En todo caso, la recomendación general de evitar la introducción de más elementos de los necesarios ha de tomarse aún más en cuenta en el caso de proyectos en su tercera fase. Y recordemos que las estructuras que ya existan y funcionen no han de tocarse. En el caso anterior, aprendizaje vicario + práctica + feedback inmediato, por ejemplo, no cambiaremos el feedback inmediato por uno diferido al final de la sesión. Tampoco introduciremos criterios de acceso a un número diferente de prácticas según el rendimiento (“acceso a niveles de juego”), si es esencial que todos practiquen el suficiente número de veces.

Una de las ventajas de la gamificación es hacer más transparentes al usuario los mecanismos de refuerzo, progreso y evaluación de un proyecto de modificación de conducta: al dejar de ser receptor del programa para convertirse en un jugador, éste toma un papel más activo. Esta mayor libertad ha de ser considerada con cuidado, pues hay proyectos destinados a la modificación de conducta que basan parte de su eficacia en que el descubrimiento de los objetivos del programa sea más o menos progresivo. Un ejemplo son los programas que, mediante la realización de actividades en apariencia no relacionadas con la autoestima, como juegos cooperativos, buscan de forma indirecta mejorar la autoestima del usuario. Pues bien, no tendría sentido introducir elementos de feedback sobre la mejora de la autoestima del individuo si entendemos que esto reducirá su interés en participar o falseará la evaluación del programa por deseabilidad social.

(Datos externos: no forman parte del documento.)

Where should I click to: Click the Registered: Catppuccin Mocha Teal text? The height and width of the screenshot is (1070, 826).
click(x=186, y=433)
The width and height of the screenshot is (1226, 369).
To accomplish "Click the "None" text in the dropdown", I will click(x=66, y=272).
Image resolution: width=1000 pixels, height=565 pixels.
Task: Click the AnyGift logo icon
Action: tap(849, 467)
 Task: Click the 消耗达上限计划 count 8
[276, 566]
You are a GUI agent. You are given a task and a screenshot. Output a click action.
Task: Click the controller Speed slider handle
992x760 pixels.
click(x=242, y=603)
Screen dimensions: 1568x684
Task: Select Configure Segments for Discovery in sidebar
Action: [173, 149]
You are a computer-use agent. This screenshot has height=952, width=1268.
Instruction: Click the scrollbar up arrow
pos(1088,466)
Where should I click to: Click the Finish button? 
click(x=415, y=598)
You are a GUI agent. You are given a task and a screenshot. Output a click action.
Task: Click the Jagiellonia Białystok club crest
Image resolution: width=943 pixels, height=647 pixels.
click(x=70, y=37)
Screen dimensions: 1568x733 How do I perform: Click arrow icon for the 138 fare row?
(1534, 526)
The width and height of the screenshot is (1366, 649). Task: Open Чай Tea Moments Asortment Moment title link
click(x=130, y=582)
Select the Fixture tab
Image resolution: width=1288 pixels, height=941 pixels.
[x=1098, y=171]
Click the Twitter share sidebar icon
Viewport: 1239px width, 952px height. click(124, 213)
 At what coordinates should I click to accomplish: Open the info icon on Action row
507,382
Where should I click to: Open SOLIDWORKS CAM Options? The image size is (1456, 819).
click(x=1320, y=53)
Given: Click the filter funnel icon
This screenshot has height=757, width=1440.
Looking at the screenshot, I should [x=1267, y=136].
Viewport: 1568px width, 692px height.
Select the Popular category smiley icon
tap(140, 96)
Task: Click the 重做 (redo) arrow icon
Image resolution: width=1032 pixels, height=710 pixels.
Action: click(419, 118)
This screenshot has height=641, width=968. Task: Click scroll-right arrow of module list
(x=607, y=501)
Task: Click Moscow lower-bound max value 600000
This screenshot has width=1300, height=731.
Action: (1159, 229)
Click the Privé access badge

Otro factor ante el que debe plegarse la gamificación es la evaluación del programa. Cualquier introducción de elementos gamificadores debe estar subordinada a encajar en los criterios de evaluación que ya existen; como mucho, puede ayudar a introducir criterios adicionales. El objetivo de hacer esto es permitir comparar los resultados de una aplicación del programa con aplicaciones previas, facilitando estudios longitudinales o transversales de eficacia.

Pero ¿cuál sería el principal error en la gamificación de proyectos socio-sanitarios en su tercera fase? Lo he dejado al final para que no lo olvidéis: perder de vista el objetivo de los programas socio-sanitarios, el bien de todos los usuarios. Una dinámica cooperativa deberá considerarse antes que una competitiva y se deberá permitir al usuario compararse consigo mismo antes que con los demás, para centrar el programa en el aprendizaje de conductas por sí mismas y evitar la desmotivación de los usuarios con menor rendimiento.

A modo de resumen, la gamificación de proyectos socio-sanitarios existentes y eficaces es, como hemos visto, posible y deseable, pero el abordaje debe hacerse de forma más cuidadosa que en proyectos que empiezan desde cero. En especial deberemos ser sutiles, centrarnos solo en los puntos que admitan suficiente mejora, respetar los criterios de evaluación preexistentes y solo acompañar, nunca sustituir, las dinámicas que ya funcionan. Los aspectos ideales a trabajar serán el reclutamiento de usuarios, la adhesión al programa y la mejora de la calidad del feedback.

Os animo a plantear dudas o críticas en los comentarios de la entrada, estoy seguro de que nos enriqueceremos todos con ellas. Y os propongo algo más: los tres primeros en comentar pueden sugerir el tema de la próxima entrada y estaré obligado a elegir uno de los tres. ¿Trato?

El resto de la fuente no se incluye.